Abbaye des Vaux-de-Cernay , Chevreuse Valley, France
With her keen appreciation of art, Charlotte de Rothschild (1825-1899) was no doubt attracted to the ruins of the Abbaye des Vaux-de-Cernay for its picturesque qualities when she purchased the Cistercian abbey in 1874 and 1875. Over the next few years, with the help of the architect Félix Langlais, she restored those parts of the building which could be lived in in the original style, making the oratory into a music room and the abbot's quarters into a studio, a library and drawing-room. Here, in the rolling countryside of the Ile de France south of Paris, Charlotte made her summer residence, where she could house her collections of medieval and Renaissance objects, and entertain personalities such as Queen Amélie, Princess Mathilde, Georges Bizet, Saint Saëns and Alfred Dumas fils.

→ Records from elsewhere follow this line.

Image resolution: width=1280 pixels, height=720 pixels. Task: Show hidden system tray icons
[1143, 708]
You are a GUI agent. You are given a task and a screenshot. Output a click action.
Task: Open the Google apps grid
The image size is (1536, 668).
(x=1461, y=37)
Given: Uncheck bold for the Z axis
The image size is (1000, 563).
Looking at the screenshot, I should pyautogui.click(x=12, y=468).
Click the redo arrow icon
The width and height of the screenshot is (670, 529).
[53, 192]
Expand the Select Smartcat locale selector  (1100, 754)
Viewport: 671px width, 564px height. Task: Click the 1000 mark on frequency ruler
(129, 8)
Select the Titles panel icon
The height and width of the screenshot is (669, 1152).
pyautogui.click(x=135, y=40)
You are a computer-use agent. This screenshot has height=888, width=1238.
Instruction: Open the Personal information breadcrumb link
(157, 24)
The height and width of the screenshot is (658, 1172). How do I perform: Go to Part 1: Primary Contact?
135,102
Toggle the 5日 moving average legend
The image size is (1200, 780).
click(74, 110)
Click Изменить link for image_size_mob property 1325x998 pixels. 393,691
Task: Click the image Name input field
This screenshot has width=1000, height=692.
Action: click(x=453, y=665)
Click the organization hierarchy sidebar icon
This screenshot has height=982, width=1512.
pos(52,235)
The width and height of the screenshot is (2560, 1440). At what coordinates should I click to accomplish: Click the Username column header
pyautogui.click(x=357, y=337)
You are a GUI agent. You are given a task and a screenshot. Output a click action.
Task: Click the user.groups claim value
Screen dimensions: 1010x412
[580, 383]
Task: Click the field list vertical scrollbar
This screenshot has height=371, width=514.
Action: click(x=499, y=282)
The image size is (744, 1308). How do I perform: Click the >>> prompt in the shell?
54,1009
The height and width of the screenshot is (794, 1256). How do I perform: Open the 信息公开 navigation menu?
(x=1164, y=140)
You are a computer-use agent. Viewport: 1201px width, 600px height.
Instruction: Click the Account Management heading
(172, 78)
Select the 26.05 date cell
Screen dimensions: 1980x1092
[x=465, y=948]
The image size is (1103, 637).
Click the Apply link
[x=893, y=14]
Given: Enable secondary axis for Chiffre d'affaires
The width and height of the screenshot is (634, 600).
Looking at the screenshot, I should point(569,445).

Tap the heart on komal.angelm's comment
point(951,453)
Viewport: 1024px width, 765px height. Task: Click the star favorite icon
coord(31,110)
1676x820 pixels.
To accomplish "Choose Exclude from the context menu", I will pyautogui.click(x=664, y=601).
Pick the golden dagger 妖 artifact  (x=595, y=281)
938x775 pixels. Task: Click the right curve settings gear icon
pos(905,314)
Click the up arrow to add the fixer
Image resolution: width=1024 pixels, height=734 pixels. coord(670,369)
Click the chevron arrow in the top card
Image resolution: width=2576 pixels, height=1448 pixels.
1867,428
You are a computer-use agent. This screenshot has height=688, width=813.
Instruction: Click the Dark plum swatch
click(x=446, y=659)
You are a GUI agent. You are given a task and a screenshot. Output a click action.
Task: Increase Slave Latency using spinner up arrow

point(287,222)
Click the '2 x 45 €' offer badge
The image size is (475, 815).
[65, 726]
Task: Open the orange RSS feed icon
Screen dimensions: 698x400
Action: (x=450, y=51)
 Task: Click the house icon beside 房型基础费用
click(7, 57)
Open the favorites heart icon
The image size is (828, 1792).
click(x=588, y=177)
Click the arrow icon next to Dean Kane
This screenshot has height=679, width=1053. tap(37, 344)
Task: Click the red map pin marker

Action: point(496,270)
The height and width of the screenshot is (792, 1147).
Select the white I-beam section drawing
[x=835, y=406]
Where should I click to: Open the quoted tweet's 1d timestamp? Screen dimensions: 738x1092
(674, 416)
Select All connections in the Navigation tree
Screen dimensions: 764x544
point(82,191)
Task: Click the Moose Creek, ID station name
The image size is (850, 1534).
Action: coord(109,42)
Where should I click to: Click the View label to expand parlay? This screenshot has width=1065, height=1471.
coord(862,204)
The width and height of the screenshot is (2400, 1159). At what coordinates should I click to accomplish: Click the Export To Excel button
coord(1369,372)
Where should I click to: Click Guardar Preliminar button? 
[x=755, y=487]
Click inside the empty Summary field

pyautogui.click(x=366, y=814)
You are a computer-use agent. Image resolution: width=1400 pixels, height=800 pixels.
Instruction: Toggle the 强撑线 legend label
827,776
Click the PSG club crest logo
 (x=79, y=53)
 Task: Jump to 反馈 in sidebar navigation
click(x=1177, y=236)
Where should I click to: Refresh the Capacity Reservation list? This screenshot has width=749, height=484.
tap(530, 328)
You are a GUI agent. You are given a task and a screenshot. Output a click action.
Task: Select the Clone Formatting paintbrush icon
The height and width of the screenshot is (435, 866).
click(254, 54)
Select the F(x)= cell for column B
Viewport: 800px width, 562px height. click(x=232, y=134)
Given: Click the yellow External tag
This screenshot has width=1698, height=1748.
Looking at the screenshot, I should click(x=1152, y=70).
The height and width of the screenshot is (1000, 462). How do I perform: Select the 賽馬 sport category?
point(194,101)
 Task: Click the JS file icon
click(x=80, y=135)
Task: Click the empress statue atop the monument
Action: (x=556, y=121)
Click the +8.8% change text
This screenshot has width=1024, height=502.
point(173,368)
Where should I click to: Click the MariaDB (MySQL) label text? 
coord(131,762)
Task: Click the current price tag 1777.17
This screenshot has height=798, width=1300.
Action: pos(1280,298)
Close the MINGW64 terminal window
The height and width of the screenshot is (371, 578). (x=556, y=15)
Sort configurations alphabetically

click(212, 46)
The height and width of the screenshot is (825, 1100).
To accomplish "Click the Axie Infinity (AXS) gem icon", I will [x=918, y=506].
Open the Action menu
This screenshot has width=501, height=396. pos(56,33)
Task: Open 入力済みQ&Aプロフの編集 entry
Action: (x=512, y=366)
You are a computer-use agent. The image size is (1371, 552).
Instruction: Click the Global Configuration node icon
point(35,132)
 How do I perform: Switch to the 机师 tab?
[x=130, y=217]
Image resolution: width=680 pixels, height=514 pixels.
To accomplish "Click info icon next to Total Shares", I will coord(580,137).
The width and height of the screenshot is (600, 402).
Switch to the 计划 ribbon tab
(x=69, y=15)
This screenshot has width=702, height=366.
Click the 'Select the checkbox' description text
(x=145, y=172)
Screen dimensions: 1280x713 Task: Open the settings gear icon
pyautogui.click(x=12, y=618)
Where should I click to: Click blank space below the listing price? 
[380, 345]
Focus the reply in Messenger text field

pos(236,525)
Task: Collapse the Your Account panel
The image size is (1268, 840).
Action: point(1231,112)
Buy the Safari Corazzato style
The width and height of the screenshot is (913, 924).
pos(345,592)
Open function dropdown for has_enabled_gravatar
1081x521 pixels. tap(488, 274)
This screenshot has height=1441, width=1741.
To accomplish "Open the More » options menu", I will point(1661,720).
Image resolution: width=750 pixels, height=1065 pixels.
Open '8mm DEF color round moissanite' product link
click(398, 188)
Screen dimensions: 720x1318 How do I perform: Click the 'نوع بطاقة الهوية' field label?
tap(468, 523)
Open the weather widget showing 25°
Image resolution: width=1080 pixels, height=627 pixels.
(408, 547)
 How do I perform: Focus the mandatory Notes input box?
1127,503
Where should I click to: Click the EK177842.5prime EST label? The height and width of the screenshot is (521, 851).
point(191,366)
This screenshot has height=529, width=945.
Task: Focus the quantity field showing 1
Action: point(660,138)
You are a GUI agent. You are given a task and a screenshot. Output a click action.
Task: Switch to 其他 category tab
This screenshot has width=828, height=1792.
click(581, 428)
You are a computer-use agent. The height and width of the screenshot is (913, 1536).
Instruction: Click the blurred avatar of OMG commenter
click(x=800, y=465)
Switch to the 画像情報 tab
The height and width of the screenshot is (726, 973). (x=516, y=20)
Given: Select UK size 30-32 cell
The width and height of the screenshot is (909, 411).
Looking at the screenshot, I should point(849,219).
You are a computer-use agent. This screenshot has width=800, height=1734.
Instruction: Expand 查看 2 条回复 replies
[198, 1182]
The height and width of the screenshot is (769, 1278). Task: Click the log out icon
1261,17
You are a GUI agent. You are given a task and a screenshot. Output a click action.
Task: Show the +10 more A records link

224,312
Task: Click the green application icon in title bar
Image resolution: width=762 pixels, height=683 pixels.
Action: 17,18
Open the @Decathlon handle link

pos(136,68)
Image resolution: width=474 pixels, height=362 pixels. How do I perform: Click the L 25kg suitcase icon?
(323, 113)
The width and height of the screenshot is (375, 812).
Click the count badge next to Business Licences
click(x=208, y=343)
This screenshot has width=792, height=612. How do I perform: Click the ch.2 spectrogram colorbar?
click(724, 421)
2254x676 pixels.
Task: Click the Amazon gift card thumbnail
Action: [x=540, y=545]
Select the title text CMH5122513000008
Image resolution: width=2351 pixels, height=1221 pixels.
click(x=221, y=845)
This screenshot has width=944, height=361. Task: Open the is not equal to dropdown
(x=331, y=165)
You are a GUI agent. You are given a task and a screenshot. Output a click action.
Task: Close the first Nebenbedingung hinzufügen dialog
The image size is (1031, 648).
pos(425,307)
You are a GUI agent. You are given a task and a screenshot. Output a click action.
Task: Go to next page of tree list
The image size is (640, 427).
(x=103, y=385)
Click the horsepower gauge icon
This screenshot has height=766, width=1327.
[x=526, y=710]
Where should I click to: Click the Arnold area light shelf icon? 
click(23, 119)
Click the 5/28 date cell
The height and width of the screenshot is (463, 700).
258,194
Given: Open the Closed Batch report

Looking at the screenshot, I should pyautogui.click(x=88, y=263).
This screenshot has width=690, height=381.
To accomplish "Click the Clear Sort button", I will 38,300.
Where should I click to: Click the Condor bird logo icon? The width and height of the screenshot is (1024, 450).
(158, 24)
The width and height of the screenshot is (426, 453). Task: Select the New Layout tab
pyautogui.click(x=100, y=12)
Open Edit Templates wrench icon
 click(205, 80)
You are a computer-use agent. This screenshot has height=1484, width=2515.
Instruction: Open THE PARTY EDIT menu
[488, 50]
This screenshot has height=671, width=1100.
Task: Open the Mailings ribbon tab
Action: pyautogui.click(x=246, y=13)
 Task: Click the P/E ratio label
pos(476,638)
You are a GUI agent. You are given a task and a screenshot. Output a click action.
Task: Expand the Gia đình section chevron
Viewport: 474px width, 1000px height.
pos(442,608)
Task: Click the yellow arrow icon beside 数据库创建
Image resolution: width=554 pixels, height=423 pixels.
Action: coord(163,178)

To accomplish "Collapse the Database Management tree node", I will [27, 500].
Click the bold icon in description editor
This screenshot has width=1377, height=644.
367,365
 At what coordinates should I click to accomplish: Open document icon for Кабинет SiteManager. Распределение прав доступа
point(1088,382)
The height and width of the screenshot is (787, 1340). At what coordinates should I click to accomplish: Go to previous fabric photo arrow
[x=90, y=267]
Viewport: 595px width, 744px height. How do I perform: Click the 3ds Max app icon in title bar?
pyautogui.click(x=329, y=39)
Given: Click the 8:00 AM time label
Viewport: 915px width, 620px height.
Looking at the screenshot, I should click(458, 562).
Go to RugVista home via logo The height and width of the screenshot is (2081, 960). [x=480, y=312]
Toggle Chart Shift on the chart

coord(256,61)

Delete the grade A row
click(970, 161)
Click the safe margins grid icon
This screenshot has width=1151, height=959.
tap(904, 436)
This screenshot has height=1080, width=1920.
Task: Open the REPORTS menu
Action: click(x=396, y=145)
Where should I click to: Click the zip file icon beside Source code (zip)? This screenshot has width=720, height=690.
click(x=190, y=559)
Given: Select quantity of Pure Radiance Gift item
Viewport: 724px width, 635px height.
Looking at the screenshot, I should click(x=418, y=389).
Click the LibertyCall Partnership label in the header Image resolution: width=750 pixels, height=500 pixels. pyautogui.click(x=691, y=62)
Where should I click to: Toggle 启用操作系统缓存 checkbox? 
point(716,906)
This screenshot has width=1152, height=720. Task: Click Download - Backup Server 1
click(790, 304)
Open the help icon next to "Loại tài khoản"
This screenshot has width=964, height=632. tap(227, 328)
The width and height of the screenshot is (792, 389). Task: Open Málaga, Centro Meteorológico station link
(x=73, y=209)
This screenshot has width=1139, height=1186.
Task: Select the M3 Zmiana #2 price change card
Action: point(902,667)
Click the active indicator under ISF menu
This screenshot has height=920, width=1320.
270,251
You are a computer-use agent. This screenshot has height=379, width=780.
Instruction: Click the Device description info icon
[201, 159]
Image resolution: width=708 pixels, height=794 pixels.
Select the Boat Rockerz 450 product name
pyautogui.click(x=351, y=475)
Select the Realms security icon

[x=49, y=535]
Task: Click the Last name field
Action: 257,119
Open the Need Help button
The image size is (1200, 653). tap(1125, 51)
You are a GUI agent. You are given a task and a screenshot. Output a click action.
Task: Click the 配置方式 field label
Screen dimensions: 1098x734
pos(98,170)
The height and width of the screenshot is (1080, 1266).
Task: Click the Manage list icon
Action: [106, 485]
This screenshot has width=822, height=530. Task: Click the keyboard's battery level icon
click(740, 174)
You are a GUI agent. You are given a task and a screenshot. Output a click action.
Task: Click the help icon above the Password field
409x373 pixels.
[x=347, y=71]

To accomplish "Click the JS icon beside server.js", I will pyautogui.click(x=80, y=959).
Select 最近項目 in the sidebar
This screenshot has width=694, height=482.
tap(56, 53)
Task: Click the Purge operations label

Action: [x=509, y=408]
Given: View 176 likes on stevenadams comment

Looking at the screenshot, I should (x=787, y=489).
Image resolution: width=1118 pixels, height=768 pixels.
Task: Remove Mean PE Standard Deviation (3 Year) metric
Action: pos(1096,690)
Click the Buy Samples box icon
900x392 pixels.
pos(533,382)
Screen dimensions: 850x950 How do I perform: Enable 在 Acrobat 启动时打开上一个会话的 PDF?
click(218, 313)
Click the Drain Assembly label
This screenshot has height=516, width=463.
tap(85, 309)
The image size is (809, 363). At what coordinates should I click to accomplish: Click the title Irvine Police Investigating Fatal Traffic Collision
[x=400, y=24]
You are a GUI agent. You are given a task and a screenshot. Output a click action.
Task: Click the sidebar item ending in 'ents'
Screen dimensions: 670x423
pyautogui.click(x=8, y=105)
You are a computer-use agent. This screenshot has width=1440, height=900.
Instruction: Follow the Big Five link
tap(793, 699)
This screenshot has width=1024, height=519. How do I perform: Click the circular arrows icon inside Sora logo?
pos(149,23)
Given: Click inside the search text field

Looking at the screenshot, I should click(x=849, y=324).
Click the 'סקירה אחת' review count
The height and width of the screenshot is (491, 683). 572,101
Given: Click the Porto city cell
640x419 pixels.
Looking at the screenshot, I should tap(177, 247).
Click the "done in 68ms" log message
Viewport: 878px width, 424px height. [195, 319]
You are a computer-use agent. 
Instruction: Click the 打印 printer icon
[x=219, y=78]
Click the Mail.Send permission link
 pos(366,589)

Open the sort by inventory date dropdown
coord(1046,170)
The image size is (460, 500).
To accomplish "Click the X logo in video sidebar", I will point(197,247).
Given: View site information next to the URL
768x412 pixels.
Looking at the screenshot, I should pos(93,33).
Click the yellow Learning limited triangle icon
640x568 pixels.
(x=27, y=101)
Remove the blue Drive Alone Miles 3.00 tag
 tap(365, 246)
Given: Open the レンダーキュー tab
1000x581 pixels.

When she died in 1899, Charlotte left the abbey to her son Arthur (1851-1903) who died four years later, and it then became the property of Henri (1872-1941) and Mathilde (1874-1926). Henri used it as his laboratory, opening the park and ruins on certain days of the year to the public in the 1920s. At the abbey he carried out his experiments and wrote up the notes which resulted in his many publications on child nutrition. Henri ceased to live there after his wife's death, and during the War the abbey was seized by the Nazis. The house became a centre for agricultural studies, and is now a hotel.